# Provided records
# # # # #

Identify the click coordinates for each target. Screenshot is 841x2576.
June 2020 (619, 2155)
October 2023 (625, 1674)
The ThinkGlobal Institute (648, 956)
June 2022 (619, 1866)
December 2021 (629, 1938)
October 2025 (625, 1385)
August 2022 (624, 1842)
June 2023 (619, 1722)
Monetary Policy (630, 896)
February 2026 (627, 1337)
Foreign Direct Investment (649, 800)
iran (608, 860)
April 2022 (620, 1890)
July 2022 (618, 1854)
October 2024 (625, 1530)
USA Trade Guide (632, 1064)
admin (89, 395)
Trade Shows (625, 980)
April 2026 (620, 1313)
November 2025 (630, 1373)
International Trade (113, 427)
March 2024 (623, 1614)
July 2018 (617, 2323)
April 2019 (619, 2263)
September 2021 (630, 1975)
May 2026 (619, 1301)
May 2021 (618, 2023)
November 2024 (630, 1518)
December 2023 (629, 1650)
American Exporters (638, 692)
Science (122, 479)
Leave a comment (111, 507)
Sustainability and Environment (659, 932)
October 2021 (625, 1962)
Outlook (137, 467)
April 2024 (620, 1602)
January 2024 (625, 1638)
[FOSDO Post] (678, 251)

# # # # #

# Work required
All of the data above must be retyped exactly.

# Expected answer
Identify the click coordinates for each target. Screenshot is 841x2576.
June 2020 (619, 2155)
October 2023 (625, 1674)
The ThinkGlobal Institute (648, 956)
June 2022 (619, 1866)
December 2021 (629, 1938)
October 2025 (625, 1385)
August 2022 (624, 1842)
June 2023 (619, 1722)
Monetary Policy (630, 896)
February 2026 (627, 1337)
Foreign Direct Investment (649, 800)
iran (608, 860)
April 2022 (620, 1890)
July 2022 (618, 1854)
October 2024 (625, 1530)
USA Trade Guide (632, 1064)
admin (89, 395)
Trade Shows (625, 980)
April 2026 (620, 1313)
November 2025 (630, 1373)
International Trade (113, 427)
March 2024 (623, 1614)
July 2018 (617, 2323)
April 2019 (619, 2263)
September 2021 (630, 1975)
May 2026 (619, 1301)
May 2021 (618, 2023)
November 2024 (630, 1518)
December 2023 (629, 1650)
American Exporters (638, 692)
Science (122, 479)
Leave a comment (111, 507)
Sustainability and Environment (659, 932)
October 2021 (625, 1962)
Outlook (137, 467)
April 2024 (620, 1602)
January 2024 (625, 1638)
[FOSDO Post] (678, 251)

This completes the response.